Château Tour des Gendres, Périgord, Cantalouette 2024
Avant de goûter, on jauge. On se dit: étiquette au graphisme attrayant, trois cépages que l'on n'associe jamais, Périgord sur le territoire de l'appellation Bergerac ... bon, ça doit être un petit vin, vite bu et vite pissé.
Non.
D'abord, le savagnin, le chenin et le sauvignon sont génétiquement apparentés. L'ampélographie (= science des cépages) nous apprend que le savagnin est l'ancêtre, que le chenin (sans être un rejeton du savagnin) est un proche parent et que le sauvignon est un cousin plus éloigné. Ceci explique le texte sur la contre-étiquette: réunion de famille insolite (voir photo dans la galerie).
Ensuite, je me dis que nous sommes confrontés ici à un bel exemple d'élasticité inversée.
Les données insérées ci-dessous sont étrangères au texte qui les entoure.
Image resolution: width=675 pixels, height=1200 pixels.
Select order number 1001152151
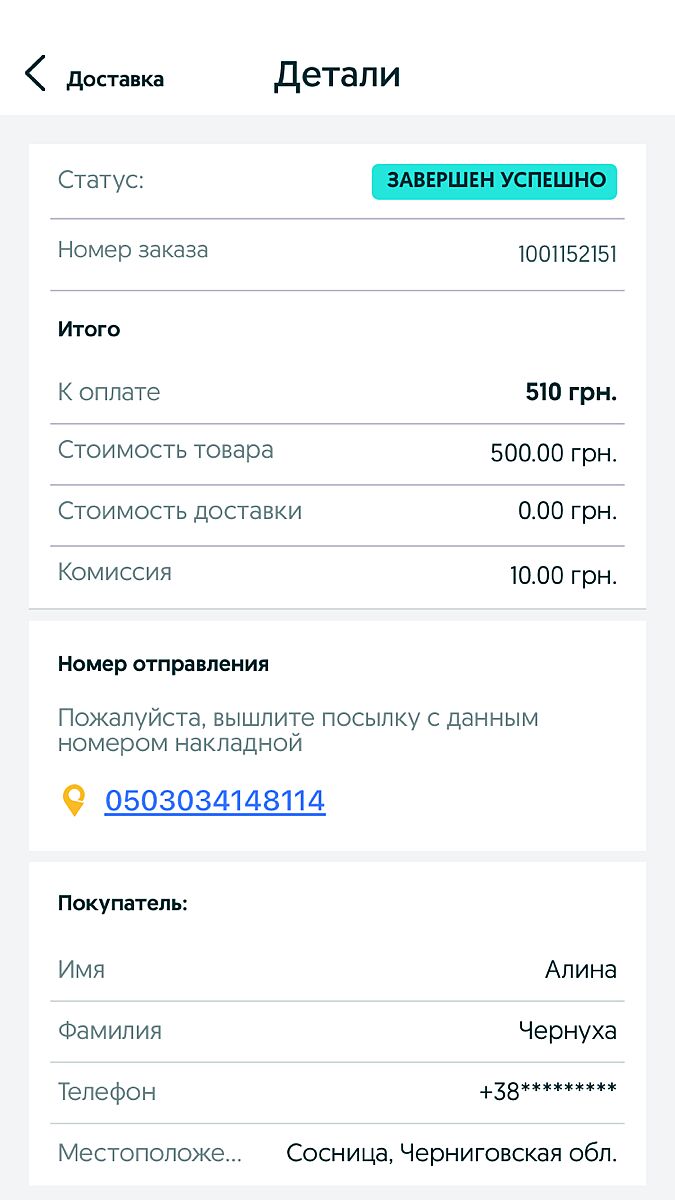pos(567,254)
En général, plus le prix est élevé, moins le produit se vend: logique. Mais Cantalouette, c'est l'inverse: je parie que si ce vin était vendu un peu plus cher (mettons € 15), j'en vendrais plus ! Pourquoi ? Parce que ce prix serait perçu comme cohérent avec le contenu de la bouteille, ce qui est rassurant. On se sent moins rassuré avec le prix réel: c'est trop bon pour être aussi peu cher. Donc, c'est bizarre et donc je n'achète pas. En version concise: le rapport qualité/prix est excellent !
Elevage en cuves inox (pas de bois).
Vin plutôt concentré, vif, original. Zéro exubérance fatigante. Le premier verre appelle le deuxième. Aromatiquement, le sauvignon domine les deux autres cépages. On se risquera à proposer l'hypothèse suivante: le chenin apporte la vivacité et le savagnin le volume de bouche.